View Full Version : Slices vs Tiles/Wpp parallelization

rudyb

16th April 2015, 03:38

I cannot really follow the spec to see how they use Slices for parallelization?

I can see that spec talks about the concept of Entry Points, and I believe these are associated with WPP/Tiles.
In the Slice Segment Header syntax, I can see that there are syntaxes that are associated with so called Entry Points, where you provide the Byte offset for your entry points.
So, this way the decoder would know where to exactly start decoding different entry points (subsets or substreams) independently in parallel, by having access to their address location.

However, I don't see something similar for Slice segments!

I was hopping to see some parameters somewhere in one of the parameter sets (PPS/SPS/VPS) that provides some sort of information about the location of different slices segments, so that the decoder can start decoding different independent slice segments in parallel.

But, how is this done?
If no where any information is provided to the decoder about the slice segment start locations, then how the decoder will be able to decode independent slices independently in parallel?

The closest I found is the slice address location syntax "slice_segment_address", which is provided in the slice segment header, but this is just for each particular slice segment, and it doesn't provide the decoder the ability to start different slice segments at the same time. This is just used for the Slice segment re-synchronization. If we loose a slice, the next slice will start from the correct position, but that is about it.

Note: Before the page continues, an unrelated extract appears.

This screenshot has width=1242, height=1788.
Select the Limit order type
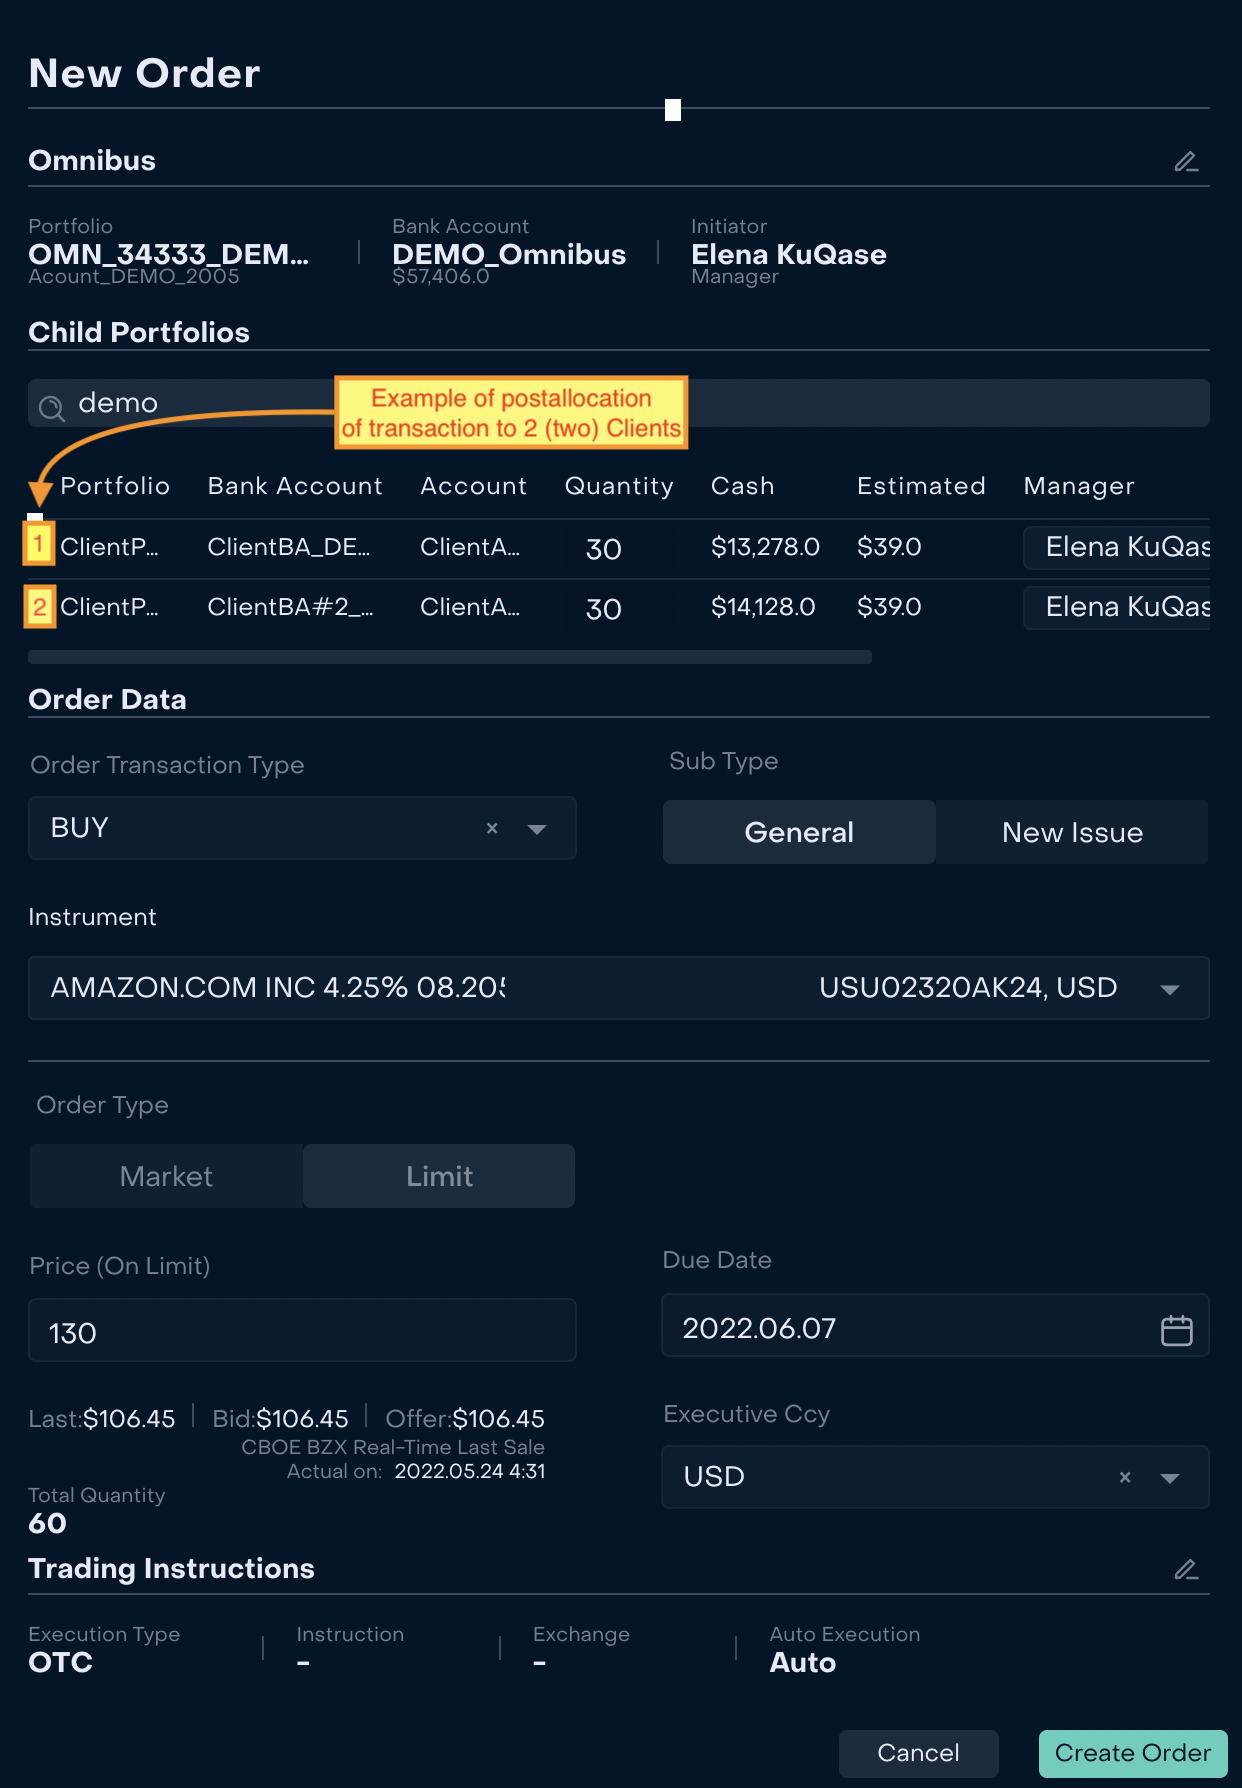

Can anyone explain how HEVC decoder will know about different slice segment locations, so it can start decoding them in parallel fashion?
Shouldn't there be some flags in (e.g. PPS) to tell how many slice segment there is, with the corresponding address offset for each one?!

Sulik

16th April 2015, 05:00

The slice segment address can tell you exactly where the slice segment starts in the picture (basically just a ctb count in a fixed scan order).

rudyb

16th April 2015, 05:39

but that slice segment address information is inside Slice Segment Header.
For a continues bitstream, this means that the decoder cannot start the second Slice Segment #2 until it is done with Slice Segment #1 RBSP. That is because it doesn't yet know the start address for Slice Segment #2, since its start address is in Slice segment #2 header. The decoder doesn't know yet, because it is currently processing RBSP of Slice Segment #1.
The only way for the decoder to start Slice Segments concurrently is somehow have access to all the Slice Segment start addresses beforehand. This means that some other syntax, besides Slice Segment Header, must contain the information about how many Slice Segment there is, and what is the offset address for each one...
But the question is how does the decoder get this information? I cannot see how the decoder access those information!

xooyoozoo

16th April 2015, 08:19

Slices are packaged in NAL units. Skipping ahead to the start of the next NAL unit is pretty straightforward and relies on a certain sequence of bits as a marker.

pieter3d

17th April 2015, 23:50

That applies to AnnexB streams. If the stream is instead packaged in a container format like MKV then you can use the container's format to find the other slices.

Note that by doing parallelism with slice you are not being as efficent as possible. Each slice means you have to repeat the slider header again, wasting bits. Also, prediction is broken across slice boundaries resulting in compression efficiency loss. WPP addresses this. Tiles break prediction too, but at least don't have the repeated header overhead.